* **EXTRACT PROVIDED**
But the one we see in high-def differs greatly from its roots. In hopes of preserving these roots, the phenomenon of vintage baseball first thrived in the 1990s, with a loosely organized Vintage Base Ball Association arriving in 1996. Among the keepers of its flame were Ed Elmore, Al “Old Dutch” Dieckmann and Jim Dragonetti, who together co-founded the vintage Brooklyn Atlantics team in 1997 (the original Atlantics were founded in 1855, and folded in 1882). Dieckmann became a star vintage baseball expert, researching its history and helping to develop vintage play into a full-fledged pastime in its own right. Vintage baseball is now played across the U.S., from New York to Ohio to California, with an annual 19th Century Base Ball (yes, two words) Festival in Gettysburg, Pennsylvania, that is now in its 11th year. The festival is located not far from the city’s historical battlefields, where soldiers may have played the game in another era.
And while the grounds of the Smithtown Historical Society were not a battlefield, on June 6 they were the site of a double-header between the Brooklyn Atlantics and the Providence Grays. The Atlantics’ signature season came in 1864, as it was that year they went undefeated and won the national championships (they would repeat the feat a year later). The Grays, led by Captain Brian Travers, are best known for a victorious 1884 season.

* **DATASET**

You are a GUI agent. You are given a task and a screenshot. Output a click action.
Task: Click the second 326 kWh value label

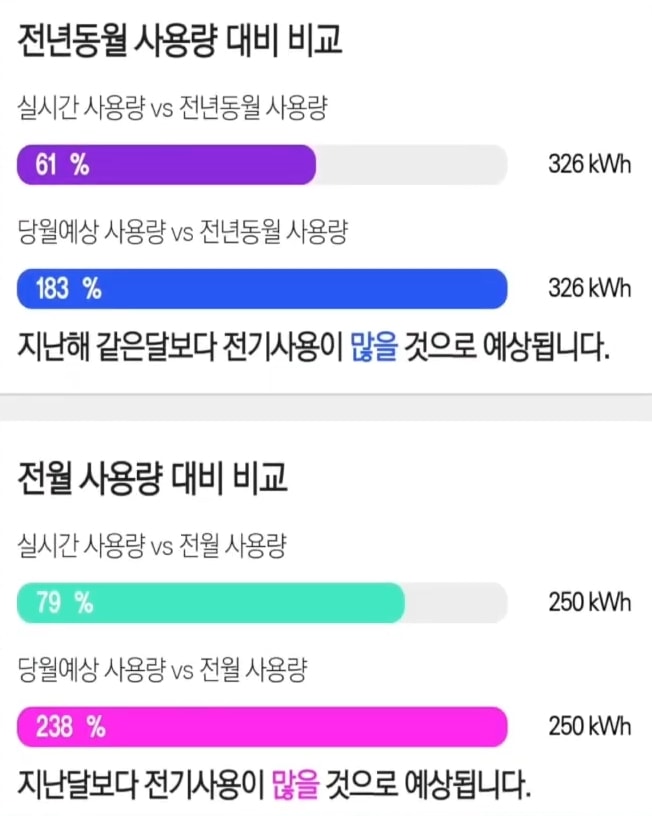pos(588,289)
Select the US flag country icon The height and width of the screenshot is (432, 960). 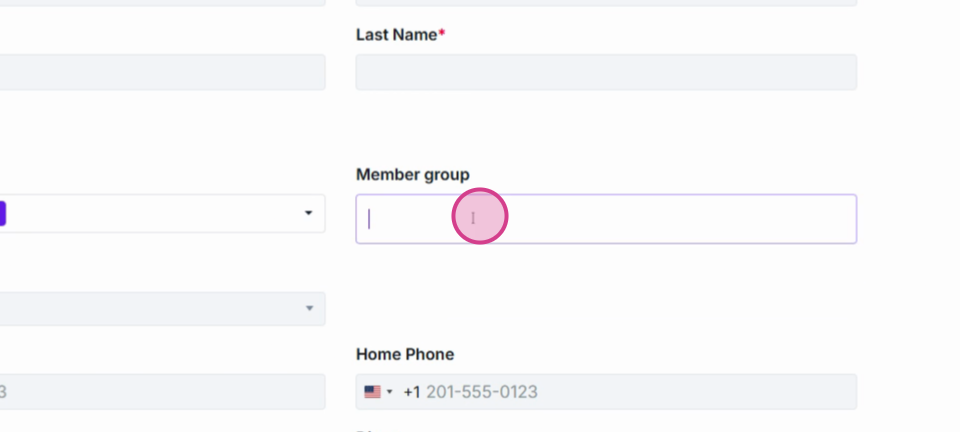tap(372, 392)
---
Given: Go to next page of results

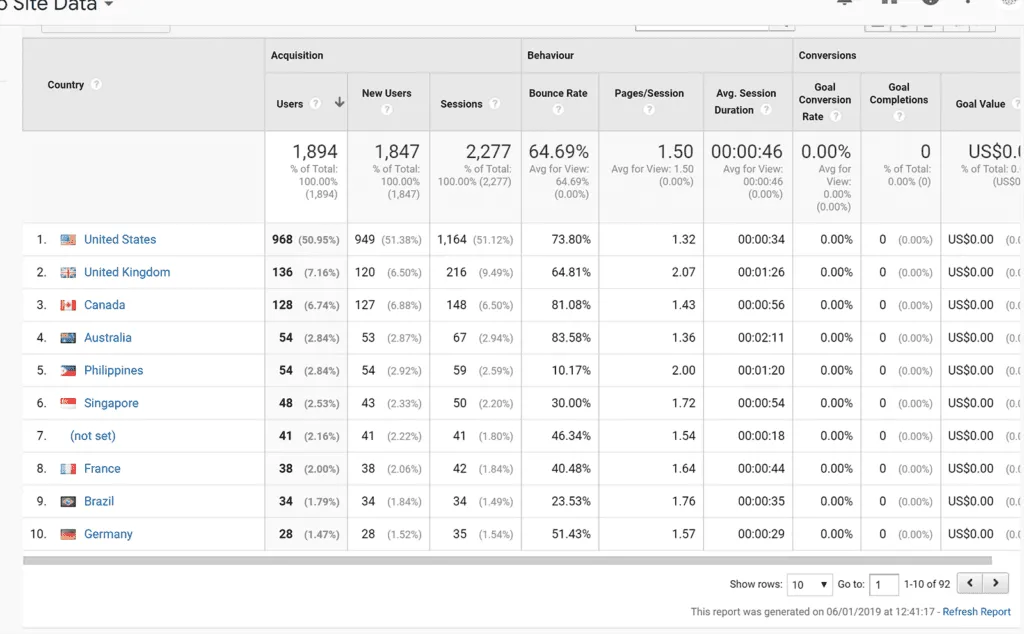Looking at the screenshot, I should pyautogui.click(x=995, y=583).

* **EXERCISE GOAL**
Print the part of the vintage baseball text above that opens with the words containing "And while the" and closes with "victorious 1884 season.", copying it word for word.

* **FULL OUTPUT**
And while the grounds of the Smithtown Historical Society were not a battlefield, on June 6 they were the site of a double-header between the Brooklyn Atlantics and the Providence Grays. The Atlantics’ signature season came in 1864, as it was that year they went undefeated and won the national championships (they would repeat the feat a year later). The Grays, led by Captain Brian Travers, are best known for a victorious 1884 season.